良いポイント
1. 初期設定が比較的わかりやすい
PRTGはインストール後のセットアップウィザードが丁寧で、監視対象のデバイス検出や基本のセンサー追加が簡単に進められます。初心者でもネットワーク構成の自動検出ができ、すぐに監視を開始できるのは大きなメリットです。
2. センサー単位で柔軟に監視できる
PRTGは「センサー」ごとに監視項目を設定します。これにより、例えばCPU、メモリ、インターフェースのトラフィック、ディスク使用率、HTTP/HTTPSの応答など、細かい項目まで個別に監視ができます。必要な監視だけを選べるため、無駄な負荷やコストを抑えられます。
3. 多彩なプロトコルに対応
PRTGは主要なプロトコルに対応しています。これにより、ルーターやスイッチだけでなく、サーバーやアプリケーションの状態まで幅広く監視できます。
4. 分かりやすいダッシュボード表示
WebベースのGUIは視覚的に見やすく、状況がひと目で分かるダッシュボード機能が優秀です。色分けされたステータス表示やグラフがあり、トラブル発生時の把握と原因分析がスムーズにできます。
改善してほしいポイント
1. センサー数の管理がやや分かりにくい
PRTGはセンサー単位でライセンスを消費する仕組みのため、環境が大きくなるとどの監視がいくつのセンサーを使っているか把握しにくくなります。不要なセンサーを整理しないと、想定より早くライセンスの上限に達してしまうため、その点は改善してほしいです。
2. 高度な設定は慣れが必要
基本的な監視は簡単ですが、
・複雑なトリガー条件
・通知ルールの細かい制御
・依存関係(親子デバイス)の設定
などは初心者には少し分かりにくいと感じました。もう少しガイドやテンプレートが充実すると助かります。
3. 日本語情報がやや少ない
公式ドキュメントやフォーラムは英語が中心で、日本語の情報は多くありません。トラブルシューティング時に英語のドキュメントを読む必要があり、英語が苦手な方には少しハードルが高いと感じます。

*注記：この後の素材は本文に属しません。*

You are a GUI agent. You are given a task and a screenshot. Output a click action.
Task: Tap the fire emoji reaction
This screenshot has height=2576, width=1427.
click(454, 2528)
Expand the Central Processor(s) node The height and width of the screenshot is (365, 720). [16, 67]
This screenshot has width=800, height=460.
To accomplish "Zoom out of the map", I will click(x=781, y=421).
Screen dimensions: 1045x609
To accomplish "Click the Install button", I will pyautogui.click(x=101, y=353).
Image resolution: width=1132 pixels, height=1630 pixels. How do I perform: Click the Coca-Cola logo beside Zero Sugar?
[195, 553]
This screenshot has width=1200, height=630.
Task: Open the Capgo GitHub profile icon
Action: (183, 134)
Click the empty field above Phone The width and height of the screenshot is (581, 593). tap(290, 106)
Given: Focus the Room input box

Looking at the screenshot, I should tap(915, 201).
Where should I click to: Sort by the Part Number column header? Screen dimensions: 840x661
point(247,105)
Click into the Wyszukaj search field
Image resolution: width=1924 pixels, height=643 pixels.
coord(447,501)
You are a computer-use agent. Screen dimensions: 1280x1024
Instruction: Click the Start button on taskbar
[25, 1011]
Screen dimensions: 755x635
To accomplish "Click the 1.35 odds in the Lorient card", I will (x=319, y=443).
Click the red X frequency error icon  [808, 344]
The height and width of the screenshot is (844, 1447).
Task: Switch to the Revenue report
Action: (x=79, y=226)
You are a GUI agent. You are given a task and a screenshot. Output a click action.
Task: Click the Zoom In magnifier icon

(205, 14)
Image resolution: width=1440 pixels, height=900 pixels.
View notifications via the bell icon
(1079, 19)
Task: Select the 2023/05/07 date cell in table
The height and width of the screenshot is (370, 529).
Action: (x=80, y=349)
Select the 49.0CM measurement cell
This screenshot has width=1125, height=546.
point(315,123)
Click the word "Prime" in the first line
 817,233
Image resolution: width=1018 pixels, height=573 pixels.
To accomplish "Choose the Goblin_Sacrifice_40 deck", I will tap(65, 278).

どのような課題解決に貢献しましたか?どのようなメリットが得られましたか?
導入前は、ネットワーク機器やサーバーの状態を個別に確認する必要があり、
障害発生時も「どこで何が起きているのか」を把握するまでに時間がかかっていました。
また、トラフィックの増加や機器の異常を事前に検知できず、
ユーザーからの問い合わせで初めて問題に気付くケースもありました。
PRTG Network Monitorを導入したことで、
SNMPやPing、Syslogなどを使ってネットワーク機器やサーバーを一元監視できるようになり、
異常が発生した際には即座にアラートで把握できるようになりました。
これにより、障害の切り分けや原因の特定までの時間が大幅に短縮されました。
また、トラフィックや機器負荷の推移をグラフで可視化できるため、
問題が起きた「その瞬間」だけでなく、
過去の傾向に基づく原因分析や予防的な対応が可能になりました。
結果として、突発的な障害の発生頻度が減り、安定した運用につながっています。
検討者へお勧めするポイント
PRTG Network Monitorは、ネットワークやサーバーをまとめて可視化・監視したいが、運用負荷やコストはできるだけ抑えたいという方に特におすすめです。自動検出機能により、導入初期から基本的な監視をすぐに始められるため、専任の監視担当者がいない環境や、少人数でインフラ運用を行っている組織でも導入しやすいと感じました。